At the same time, “the fixed part of the remuneration extremely rarely covers all the costs that the insurance company incurs for the bankruptcy procedure,” notes Valery Zinchenko. In this regard, the lawyer adds, receiving interest is of great importance for managers. “The main thing for the right to interest is at least partial satisfaction of the creditor’s claims, and it doesn’t matter in what way,” says Viktor Panchenko.

Here the creditor himself chose to present the writ of execution to the bailiffs, the AU could not influence this choice, adds Sergei Domnin, “especially since the manager is not a bailiff and cannot take active measures against debtors in enforcement proceedings (except to ask the court to seize their property )”.

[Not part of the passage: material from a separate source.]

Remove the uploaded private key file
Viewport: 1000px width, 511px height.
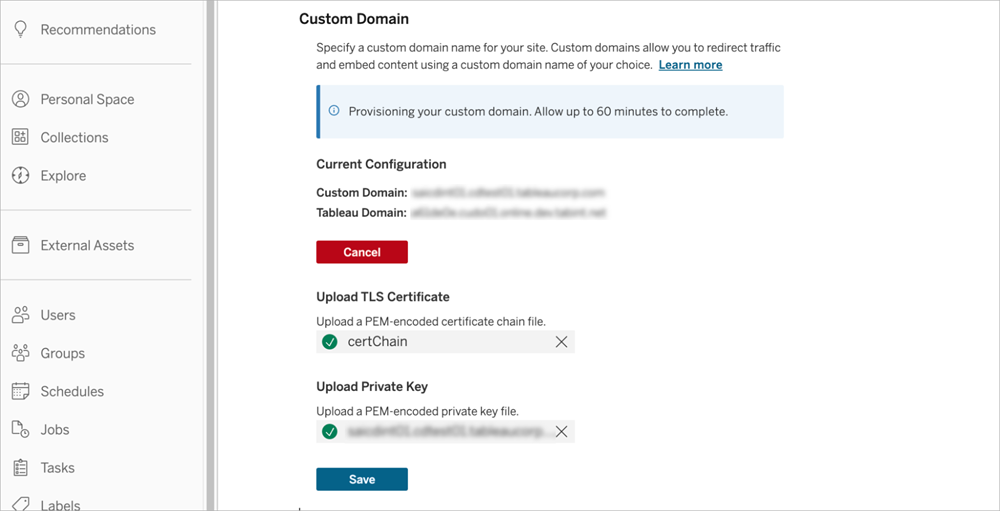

“The argument that the AC acted standardly within the law, and therefore does not deserve interest, does not look very logical,” says Anton Krasnikov. In his opinion, “the refusal of appeal and cassation is unfounded, and the law lacks the argumentation on which the courts base judicial acts of refusal.” “Moreover, submitting an application to attract a subsidiary in itself is not the absolute responsibility of the manager,” notes Viktor Panchenko.

“Interest is paid not for extraordinary actions, but for obtaining results. In this case, the result was that the tax claim was partially satisfied. In addition, the law does not make remuneration dependent on the labor intensity of the actions of the AU,” points out the head of the council of the Union of Arbitration Managers of the NCRB Valeria Gerasimenko. Although in practice, she admits, courts reduce percentages if they are not proportionate to the work performed by the AC, this approach is also reflected in the review of the practice of the Supreme Court dated October 11, 2023 (see “Kommersant” dated October 13, 2023). Remuneration can also be reduced or deprived for illegal actions of the AC, adds Viktor Panchenko.

Lawyers believe that, most likely, the refusal decisions of the courts will be overturned by the Economic College. Anton Krasnikov expects that “the Supreme Court will change the direction of practice and stop the courts from overly broad interpretation of the conditions for managers to receive interest.” Valery Zinchenko hopes that the new positions of the Armed Forces will allow the AU to “count on a more balanced and objective approach to assessing its work and determining the amount of remuneration due.”